**COSA FARE A**
Nel brano sui risparmi degli italiani, di quanto sono aumentati i depositi nell'ultimo anno secondo ABI?
**COSA FARE B**
Riporta parola per parola la parte del brano sui risparmi degli italiani che comincia con "È quanto si" e va avanti fino a "business delle banche.".

**ESTRATTO DEL TESTO**
◆ ◆ ◆

È quanto si evince da una ricerca di Excellence Consulting, che esamina la relazione tra incremento della liquidità e i diversi modelli di business delle banche.
Nell’ultimo anno, secondo ABI, i depositi degli italiani si sono ampliati di circa 200 MLD di euro. La pandemia ha spinto le persone a essere più prudenti, risparmiare maggiormente e temere la volatilità e l’instabilità dei mercati, così alla decrescita del Pil conseguente al lock-down si è associata anche la ridotta espansione della ricchezza finanziaria. A guardare i dati di Bankitalia, se è vero che dal 2010 al 2020 la quota di quest’ultima detenuta sotto forma di liquidità dalle famiglie italiane è cresciuta di circa il 3% all’anno, tuttavia l’andamento evidenzia una progressiva accelerazione: fino al 2015 l’incremento è stato nell’ordine del 1,27% all’anno, dal 2015 al 2018 del 3%, per arrivare al 4,74% del biennio 2018-2020. L’anno chiave sembra il 2015, quello dei fallimenti bancari con la risoluzione di Banca Etruria, Banca delle Marche, Cariferrara e Carichieti, ma è indubbio che a velocizzare molto la crescita nell’ultimo biennio sia anche stata l’incertezza dovuta alla crisi sanitaria. Al contempo è anche cresciuta la quota di ricchezza finanziaria detenuta sotto forma di prodotti di risparmio gestito (fondi comuni o prodotti assicurativi), che riporta un tasso di crescita annuo del 5,17% dal 2010 al 2020, cionondimeno la ricchezza finanziaria complessiva degli italiani, pari a 4.421 MLD nel 2020, negli ultimi dieci anni è aumentata solamente del 1,84% all’anno.

◆ ◆ ◆

**ESTRATTO DEI DATI**
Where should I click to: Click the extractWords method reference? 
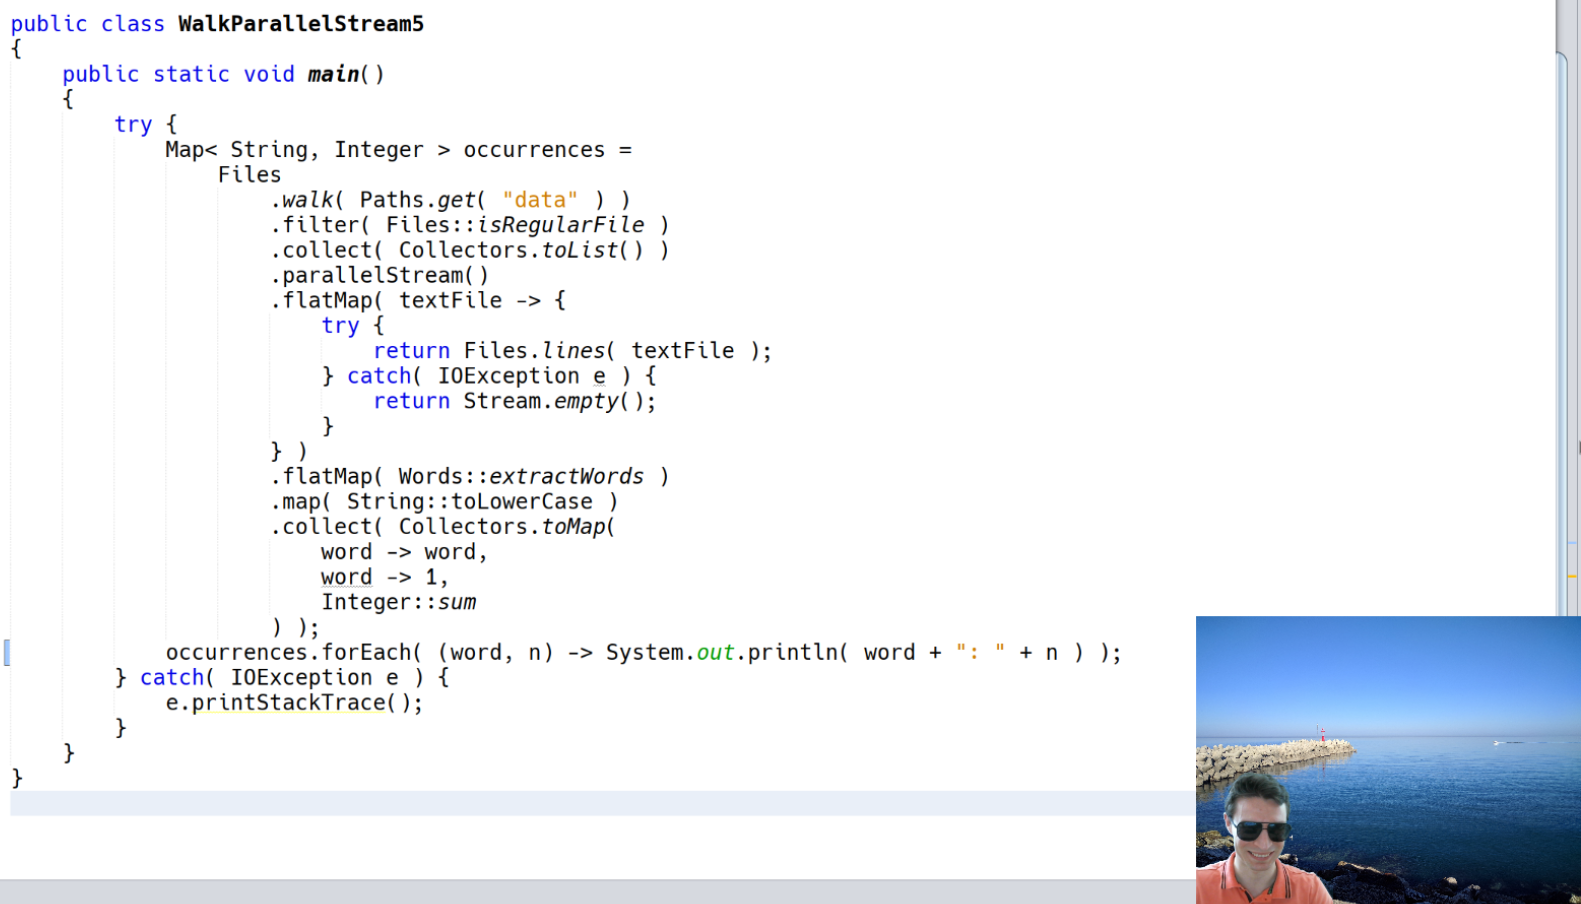pos(566,477)
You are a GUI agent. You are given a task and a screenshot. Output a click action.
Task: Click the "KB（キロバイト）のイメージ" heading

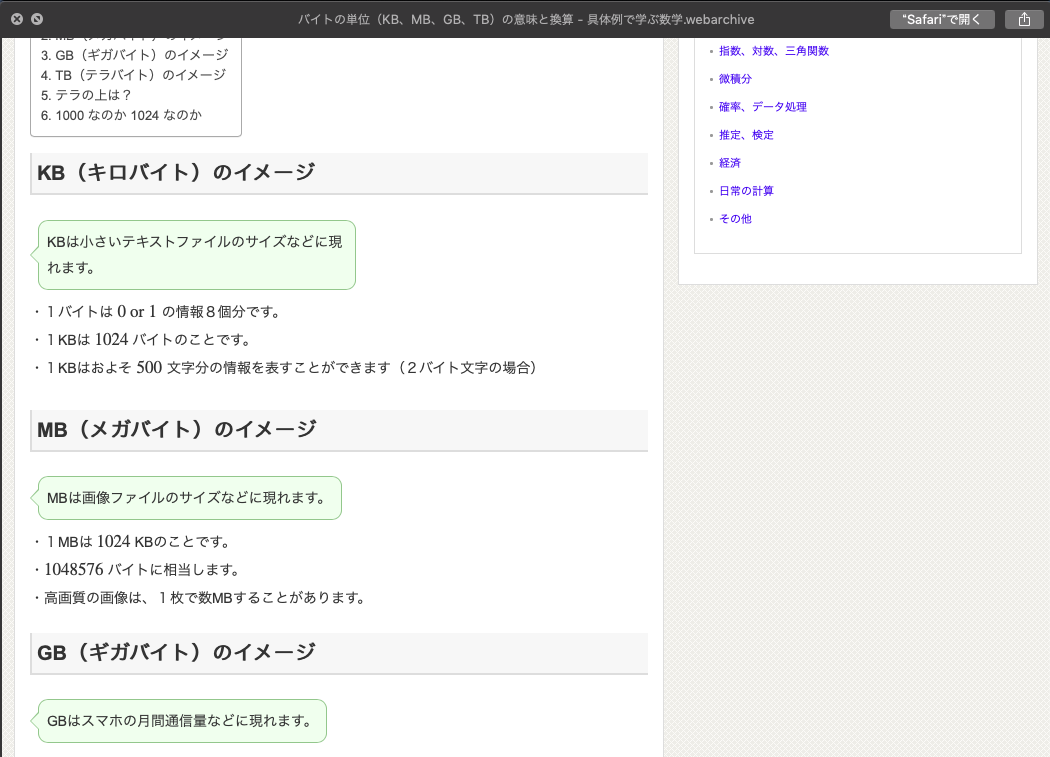(176, 173)
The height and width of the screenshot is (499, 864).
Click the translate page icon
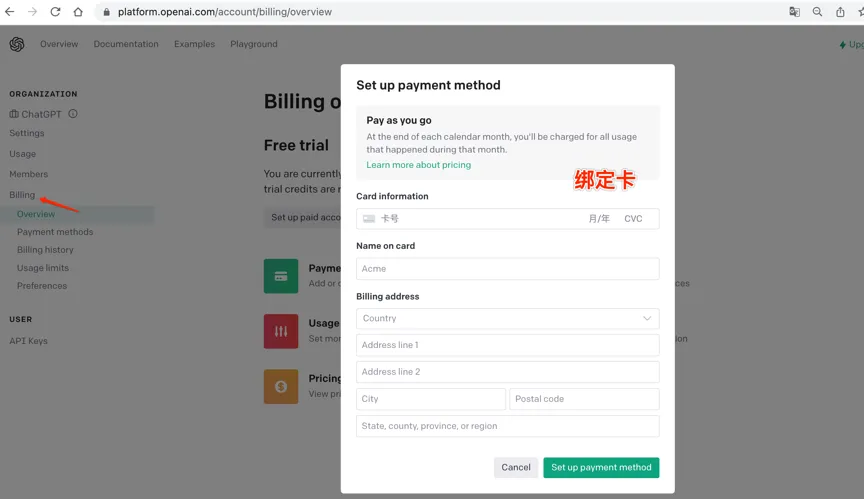794,12
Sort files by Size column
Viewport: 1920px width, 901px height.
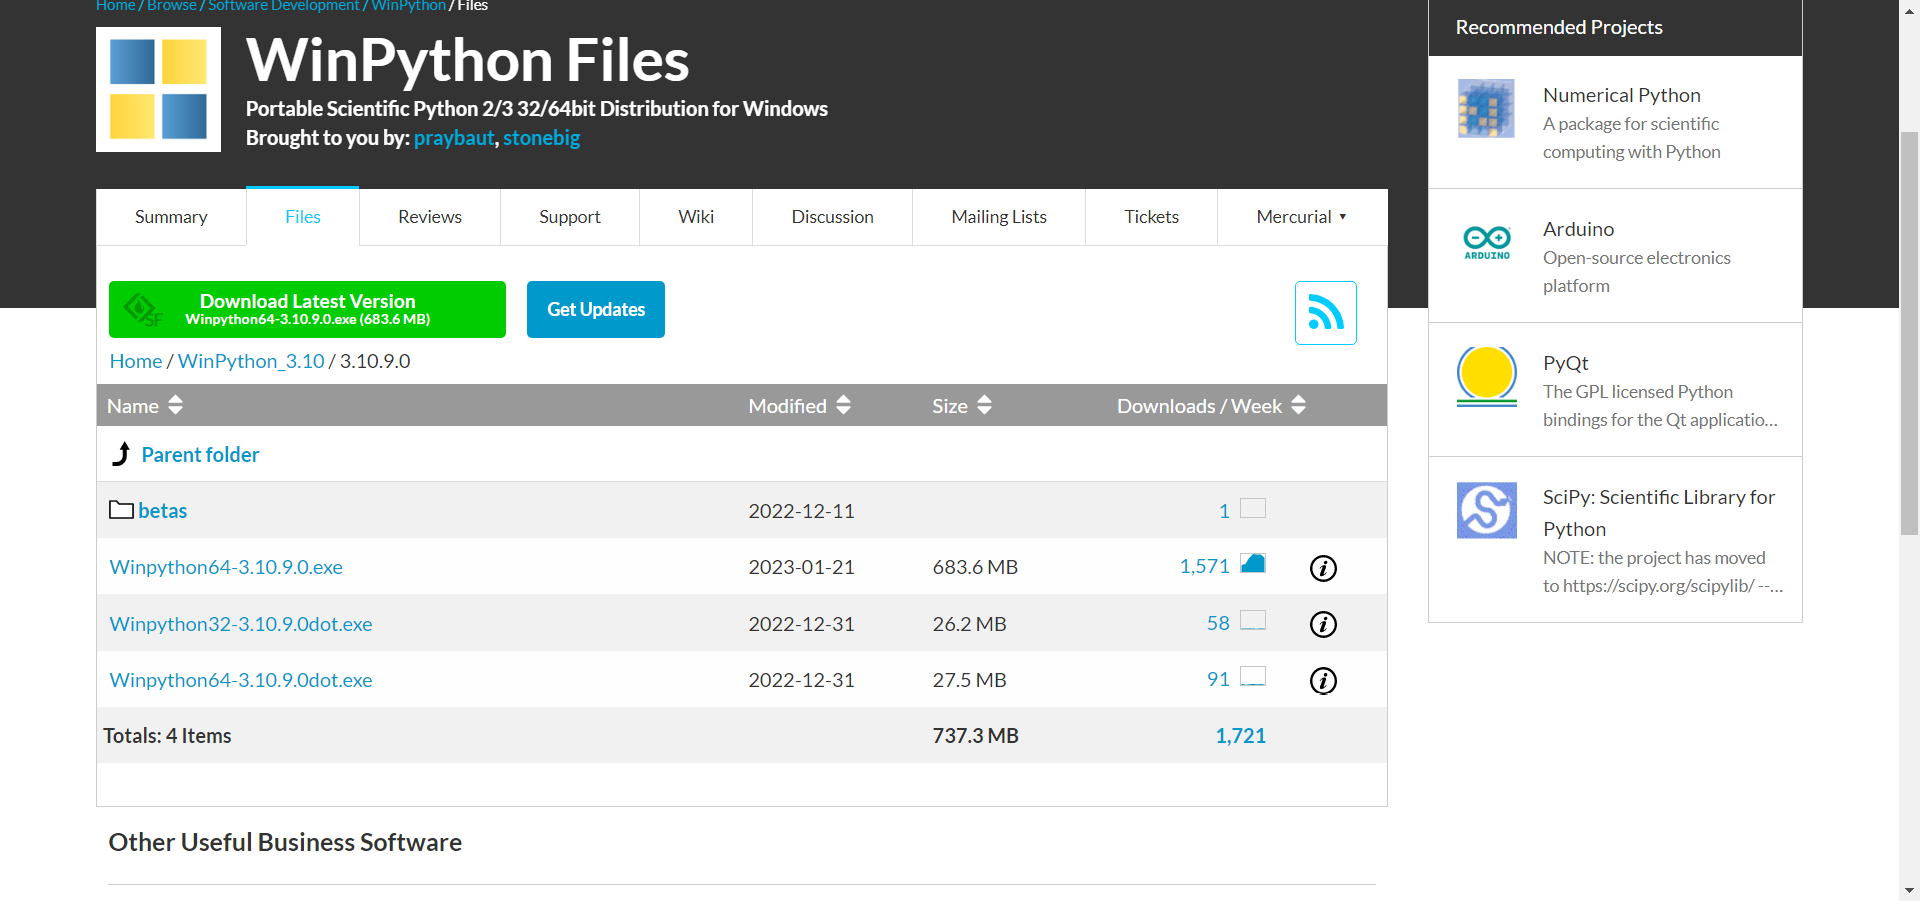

◆ ◆ ◆

**RISULTATO A**
Di circa 200 miliardi di euro.

**RISULTATO B**
È quanto si evince da una ricerca di Excellence Consulting, che esamina la relazione tra incremento della liquidità e i diversi modelli di business delle banche.